Thursday, June 16, 2016

Should Women Be Drafted? A Mom's Perspective

I saw on my FB feed today a story about the potential expansion of the draft to include women. As a pacifist, a feminist, and the mother to just 1 child, a daughter, you might expect me to have very mixed feelings on this.

My feelings, however, are not complicated at all.

As a pacifist, I believe war is always evil and there is always a nonviolent alternative offered by God.

As a feminist, I believe that women should be full equals in the military, and therefore they should be drafted.

As the mother to just 1 child, a girl, I see this as one more entry in the category of risks I assumed when becoming a mother.

I support the draft of women, as well as the full inclusion and equality of women in the military.

Being a pacifist doesn't mean I don't support or appreciate the US military. I deeply appreciate them. I am deeply honored by their sacrifice. The people I don't support are the government leaders who take us to war instead of finding peaceful alternatives. They murder service men and service women. They create severe and lasting problems for these heroes, and then fail to take care of them once the war is over. They are the problem, not the military.

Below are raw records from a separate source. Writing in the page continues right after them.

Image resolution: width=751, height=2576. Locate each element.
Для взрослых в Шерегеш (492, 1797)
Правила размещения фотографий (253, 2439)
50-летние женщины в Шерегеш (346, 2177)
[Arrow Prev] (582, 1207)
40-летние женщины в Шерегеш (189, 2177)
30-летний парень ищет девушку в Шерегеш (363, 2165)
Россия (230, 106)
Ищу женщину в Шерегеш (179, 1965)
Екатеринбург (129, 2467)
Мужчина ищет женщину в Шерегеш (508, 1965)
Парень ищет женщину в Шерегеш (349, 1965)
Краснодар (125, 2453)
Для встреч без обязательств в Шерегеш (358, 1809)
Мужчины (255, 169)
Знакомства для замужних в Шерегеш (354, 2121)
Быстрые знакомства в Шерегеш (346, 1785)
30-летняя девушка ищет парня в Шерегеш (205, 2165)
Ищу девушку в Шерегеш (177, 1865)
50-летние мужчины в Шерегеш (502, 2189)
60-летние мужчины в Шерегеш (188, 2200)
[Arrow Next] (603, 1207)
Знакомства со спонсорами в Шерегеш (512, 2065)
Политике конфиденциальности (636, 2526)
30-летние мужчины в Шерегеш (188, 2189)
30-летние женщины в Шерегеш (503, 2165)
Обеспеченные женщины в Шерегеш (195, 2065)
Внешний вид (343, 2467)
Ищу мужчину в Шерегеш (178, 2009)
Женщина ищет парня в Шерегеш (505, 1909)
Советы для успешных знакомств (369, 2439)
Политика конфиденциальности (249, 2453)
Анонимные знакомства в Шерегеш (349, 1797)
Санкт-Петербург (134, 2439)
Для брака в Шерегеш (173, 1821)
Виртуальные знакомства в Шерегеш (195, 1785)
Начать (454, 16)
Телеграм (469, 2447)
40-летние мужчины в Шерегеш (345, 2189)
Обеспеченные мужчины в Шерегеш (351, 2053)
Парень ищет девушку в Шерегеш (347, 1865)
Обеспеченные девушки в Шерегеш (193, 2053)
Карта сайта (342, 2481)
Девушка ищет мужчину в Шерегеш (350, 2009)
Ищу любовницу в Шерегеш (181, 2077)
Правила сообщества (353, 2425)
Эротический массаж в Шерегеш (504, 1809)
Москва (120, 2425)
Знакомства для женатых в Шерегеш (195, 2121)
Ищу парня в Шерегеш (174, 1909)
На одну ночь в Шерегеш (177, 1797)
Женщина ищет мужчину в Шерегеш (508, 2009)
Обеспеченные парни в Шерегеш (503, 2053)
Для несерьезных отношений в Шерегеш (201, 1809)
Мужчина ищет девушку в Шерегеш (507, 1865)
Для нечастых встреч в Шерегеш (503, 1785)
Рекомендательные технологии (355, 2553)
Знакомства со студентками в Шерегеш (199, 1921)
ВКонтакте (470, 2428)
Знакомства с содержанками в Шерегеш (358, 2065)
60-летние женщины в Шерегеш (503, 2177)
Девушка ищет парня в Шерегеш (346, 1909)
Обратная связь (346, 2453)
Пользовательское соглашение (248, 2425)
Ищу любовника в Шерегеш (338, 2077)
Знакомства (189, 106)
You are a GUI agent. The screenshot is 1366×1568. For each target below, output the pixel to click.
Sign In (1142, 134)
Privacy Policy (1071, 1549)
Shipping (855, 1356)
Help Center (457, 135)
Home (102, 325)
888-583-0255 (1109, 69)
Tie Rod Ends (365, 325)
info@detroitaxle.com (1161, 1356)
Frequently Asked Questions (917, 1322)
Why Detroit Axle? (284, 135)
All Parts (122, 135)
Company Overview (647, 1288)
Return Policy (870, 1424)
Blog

Being a feminist means that I have, for some time, believed that women should be drafted. Because feminism isn't about degrading men. It is about treating all humans equally regardless of their genitalia. Men need feminism as much as women do.

Being a mother is a newer position for me. Do I want my daughter to go to war, especially if she is drafted into it? Of course not! Do I want her to join the military at all? No, especially given the corresponding increase in the risk that she will be sexually assaulted once she is in the military. Do I want her to kill other humans in the service of some evil war? No!

But I didn't become a mom to feel safe, or to create a younger version of myself. I became a mom to increase the amount of love in the world.

When I became a mom, I assented to a contract with the universe: a contract that I was voluntarily putting a piece of my soul, my heart, my self, into the world where I would no longer be in control of it. I voluntarily took on the risk of having my core being walking around outside of me, vulnerable. I voluntarily agreed to increase the risk of being seriously injured and wounded. Because that is the flipside of love. The more we love, the more we risk injury.

I can't control my daughter. I couldn't control her when she was 6 months old! I can only raise her to be a force of love in the world. If that means she volunteers for military service, fine. She doesn't have to be a pacifist, or a feminist, or anything else. She only has to be herself. I have faith: faith that God will guide her, faith that Dale and I are fit parents, faith that our church community will teach her, faith that our act of love in giving birth to her will result in more love for the world.

I'm not afraid of her getting drafted, any more than I'm afraid of her being killed in her classroom by a gun wielding man, or being raped by a friend when she's a teenager, or being bullied in 7th grade, or getting fired at 25, or anything else. I want nothing but good things for her, but I refuse to live in fear of the bad things that must come. Fear only blocks love, which prevents me from being the mother I was called to be.